I think some kind of MFA, or MFA-based approach is recommended as a replacement for the username/password solution in place. It could be interesting to have an adult, for example, a parent (when used in a home setting) or a teacher (when used at school), confirm access to the online resources on behalf of the user when the user it not able to authenticate for whatever possible reason.
Because some of the users have (very) limited intellectual capabilities, (more) complex mechanisms (like OTP, mobile authenticator, digipass, etc.) are not always suited. Also because of the age range of the target audience (ranging between 8 and 21), we cannot assume every user has access or is allowed to use a smartphone that could be used in the authentication flow. Under such circumstances, parental approval might be a valid alternative solution.
Many possible approaches probably exist to implement such authentication and authorisation solution. Please feel free to share any thoughts/ideas/suggestions to setup such solution.

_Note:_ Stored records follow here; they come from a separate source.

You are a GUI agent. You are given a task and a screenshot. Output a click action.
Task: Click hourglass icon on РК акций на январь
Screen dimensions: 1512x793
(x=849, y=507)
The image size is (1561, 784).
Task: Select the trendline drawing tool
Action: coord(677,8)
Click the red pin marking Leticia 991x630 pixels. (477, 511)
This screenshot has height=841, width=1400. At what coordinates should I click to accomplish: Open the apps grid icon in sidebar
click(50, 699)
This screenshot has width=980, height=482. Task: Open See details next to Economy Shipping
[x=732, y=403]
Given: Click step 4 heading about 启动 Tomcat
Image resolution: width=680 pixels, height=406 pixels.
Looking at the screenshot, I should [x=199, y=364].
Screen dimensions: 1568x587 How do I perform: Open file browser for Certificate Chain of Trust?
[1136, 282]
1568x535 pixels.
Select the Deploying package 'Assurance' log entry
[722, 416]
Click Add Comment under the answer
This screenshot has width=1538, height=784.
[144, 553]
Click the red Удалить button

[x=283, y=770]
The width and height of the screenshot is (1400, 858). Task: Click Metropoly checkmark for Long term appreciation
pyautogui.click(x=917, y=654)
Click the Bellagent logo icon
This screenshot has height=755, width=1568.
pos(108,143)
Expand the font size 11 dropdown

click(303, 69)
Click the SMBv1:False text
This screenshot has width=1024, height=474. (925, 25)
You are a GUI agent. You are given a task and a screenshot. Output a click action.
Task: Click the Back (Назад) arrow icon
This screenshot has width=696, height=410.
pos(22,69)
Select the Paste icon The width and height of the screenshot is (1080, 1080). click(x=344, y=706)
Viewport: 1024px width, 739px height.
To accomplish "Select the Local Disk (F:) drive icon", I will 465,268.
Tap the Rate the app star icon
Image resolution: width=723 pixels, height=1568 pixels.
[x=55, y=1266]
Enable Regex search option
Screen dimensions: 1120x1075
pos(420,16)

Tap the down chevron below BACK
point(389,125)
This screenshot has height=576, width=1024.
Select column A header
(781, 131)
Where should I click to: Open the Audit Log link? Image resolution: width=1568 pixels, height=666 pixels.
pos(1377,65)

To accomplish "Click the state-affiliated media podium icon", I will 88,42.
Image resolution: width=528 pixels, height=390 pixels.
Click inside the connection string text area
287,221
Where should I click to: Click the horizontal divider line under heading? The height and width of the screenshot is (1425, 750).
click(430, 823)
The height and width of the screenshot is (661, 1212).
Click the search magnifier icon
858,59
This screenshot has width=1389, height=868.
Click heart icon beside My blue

Currently, a parent or teacher (guardian) registers a child/adolescent (user) via an online registration procedure. This procedure is email based and assigns a username for the user (based on the first name, last name and date of birth), a 3-letter password (limited to the first 10 characters of the alphabet) for the user and a free text guardian password. Using the website, the guardian uses the username/guardian password to add the user account to the local browser (cookie based). When a user want to authenticate, he/she selects his/her picture/avatar and enters the 3-letter password.
My concerns about this approach are:
- Adding avatars using a browser cookie to ease future authentication with such a weak password makes authentication pointless.
- The very limited number of user password combinations possible with 3 characters out of of a set of 10 possibilities makes it very prone to attacks.
- I find the overall procedure somewhat confusing and not very guardian friendly.
I deliberately did not explicitly mention before that the current solution is a browser based platform to keep as many possibilities open as possible. Interviewing guardians and users, we noticed a more or less even distribution among the desire for web based solutions and native mobile solutions (the latter does not exist today).